Mason pushed Sarah unceremoniously up over the fence and into the back yard of a brownstone. He threw his shovel over and jumped the fence. The red alternating lights flashing off the nearby brownstones and in the soft glow of morning skies felt strangely reassuring but then he heard the roar of Selena yelling at the police officers taking her into custody.
Risking a quick look over the fence, M
ason was just in time to see the hose extinguishing the fire on church property and completely obliterating their tracks around it with the force of the water. The breath he had been holding escaped his chest and he felt a glimmer of hope that they would survive this night.
“We need to get back quickly. We are like sitting ducks until we get back home. Who knows if she will talk her way, or drain her way, out of this.” Sarah nodded, too winded and exhausted to say anything in return.

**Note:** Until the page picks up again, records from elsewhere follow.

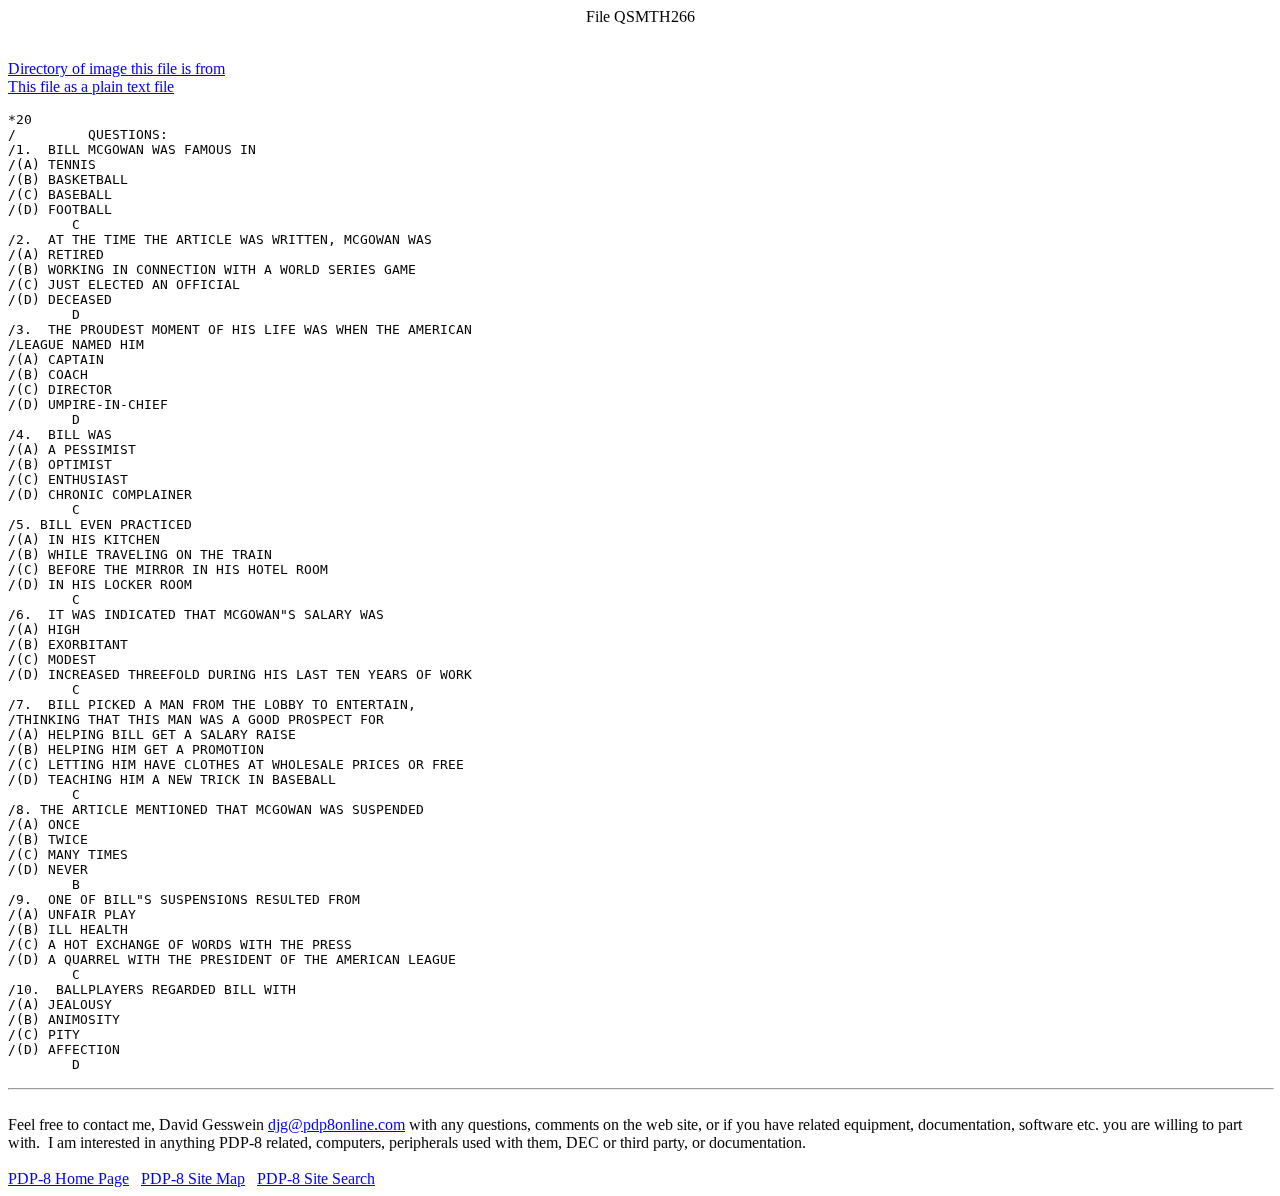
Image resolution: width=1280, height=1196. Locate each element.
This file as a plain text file (91, 86)
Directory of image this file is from (116, 68)
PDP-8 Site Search (316, 1178)
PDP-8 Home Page (68, 1178)
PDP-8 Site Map (193, 1178)
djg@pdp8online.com (336, 1124)
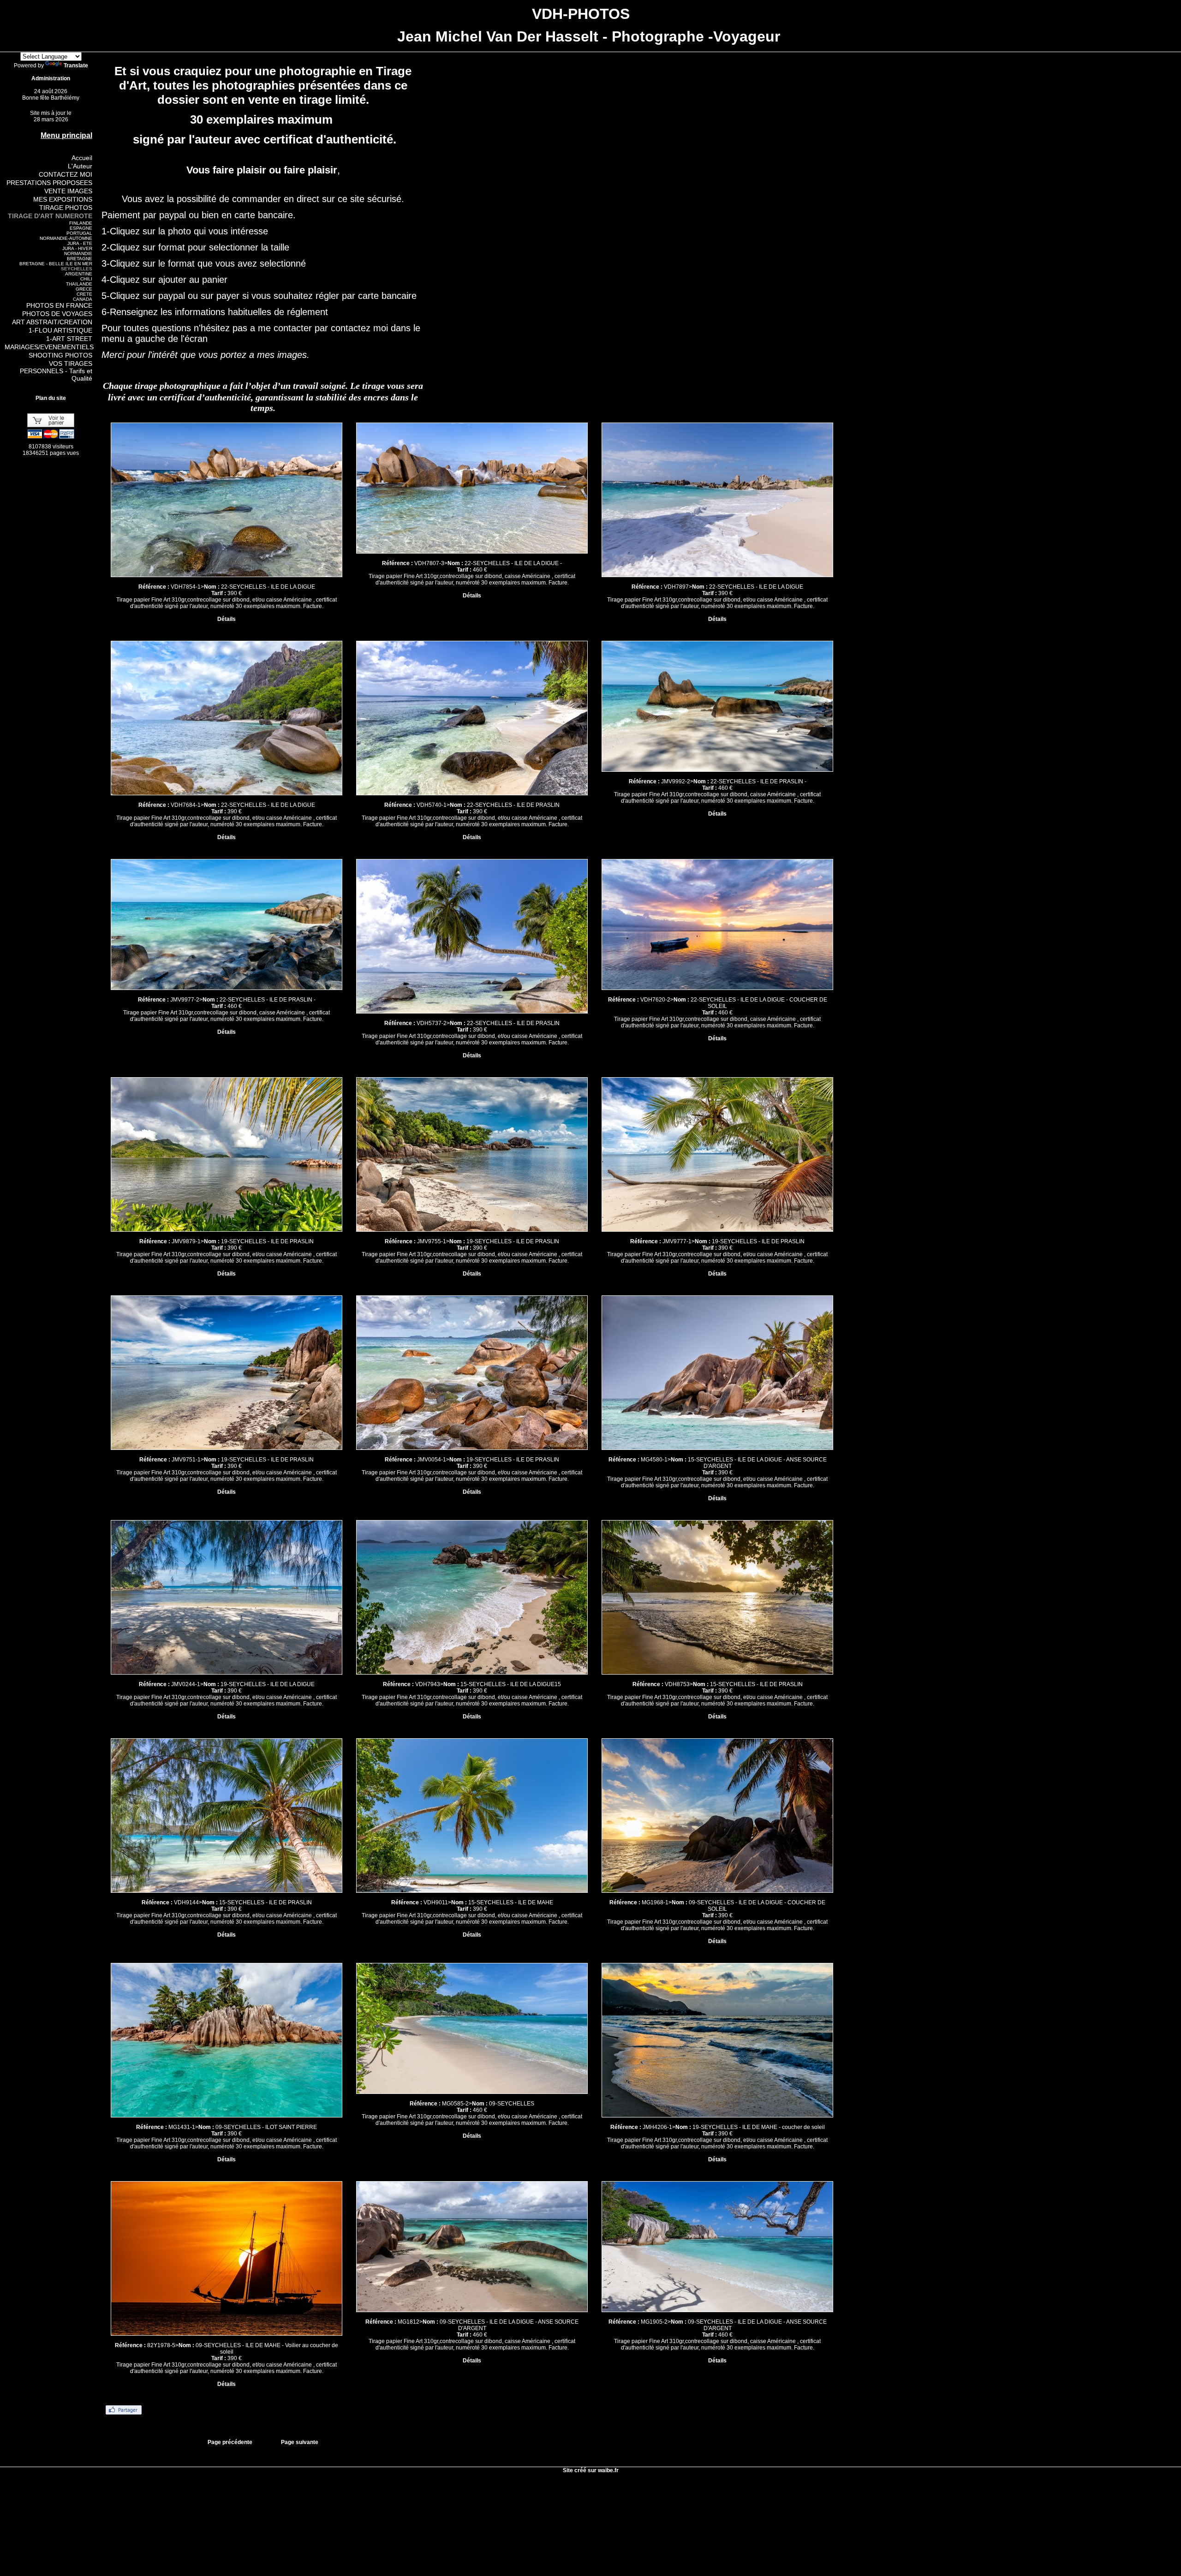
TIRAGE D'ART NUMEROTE (50, 216)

Plodding through the snow, Sarah tried to keep up as well as she could but was falling behind. Mason pulled her along, nervous about her but needing to get them out to the front yard where they could make better time home trudging along where the sidewalk would be. It was slow going and Mason spent half the time looking behind him to see if there was a dark figure trailing them or an owl ready to attack.
The sky was starting to turn a pale yellow as they reached the house and climbed the front stairs. Mason unlocked the door and they both slipped in quickly, locking the heavy mahogany door firmly behind them.
As soon as they were inside Sarah collapsed, sinking to the floor. Mason squatted next to Sarah and took her in his arms watching her lips tremble before she began to sob.
"She's going to come back for us, Mason. She knows now." Sarah violently shook in fear and exhaustion. Resting his head on hers he could see all five candles still burning at the far end of the lobby. He closed his eyes and held her until the shaking stopped.
“It’s over, it’s over,” he whispered repeatedly like he was casting his own spell.
Chapter 23
The Jetta was finally packed and Sarah sat behind the driver’s seat waiting for Mason. It was one of those beautiful late winter days with a hint of spring that you can sometimes get in February. The temperature had turned a mild fifty degrees and the skies were blue and although snow was forecasted for later in the week, Sarah thought this burst of renewal was a good sign for bringing Mason home to meet her family.